Sidi Mehdi Belgnaoui
Postdoctoral student in Immunology
Award-winning publication: Linear ubiquitination of NEMO negatively regulates the interferon antiviral response through disruption of the MAVS-TRAF3 complex
Published in: Cell Host & Microbe 12, 211-222, August 16, 2012
"Our article presents a key immune system regulation mechanism. We demonstrated that linear ubiquitination—a new type of cell signaling regulation—could change the role of the NEMO cell protein in the innate immune response. More specifically, the NEMO protein will inhibit RIG-I signaling once it is linearly ubiquitinated. It is interesting to note that this inhibitory role is only observed a significant amount of time (48 hours) after the viral infection, revealing that the mechanism helps stop the immune response once it is not longer required."

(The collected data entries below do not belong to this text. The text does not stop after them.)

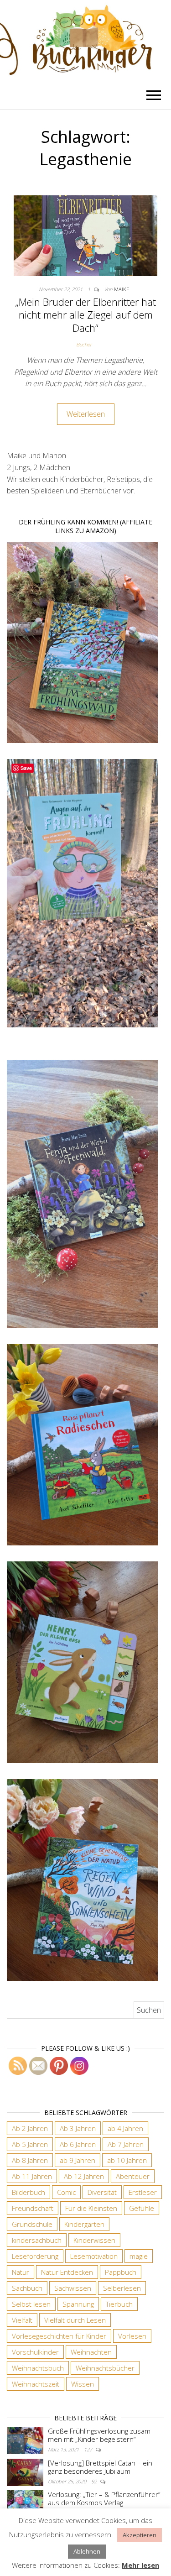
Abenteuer (133, 2176)
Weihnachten (91, 2351)
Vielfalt (22, 2320)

Sidi Mehdi Belgnaoui's research on the innate immune response is of great interest to the public health sector, which aims to advance new strategies to fight viruses such as hepatitis C and influenza—illnesses that, every year, affect millions of people worldwide and, as a result, national economies. The innate immune response was long considered a temporary protective barrier against viral infections that was deployed in anticipation of the adaptive immune response, the only one capable of actually blocking a virus. However, recent studies have shown that the innate response plays a crucial role against infection and germ dissemination. The article also outlines a regulation mechanism that could make it possible to control and even induce the innate response through new, targeted antivirals.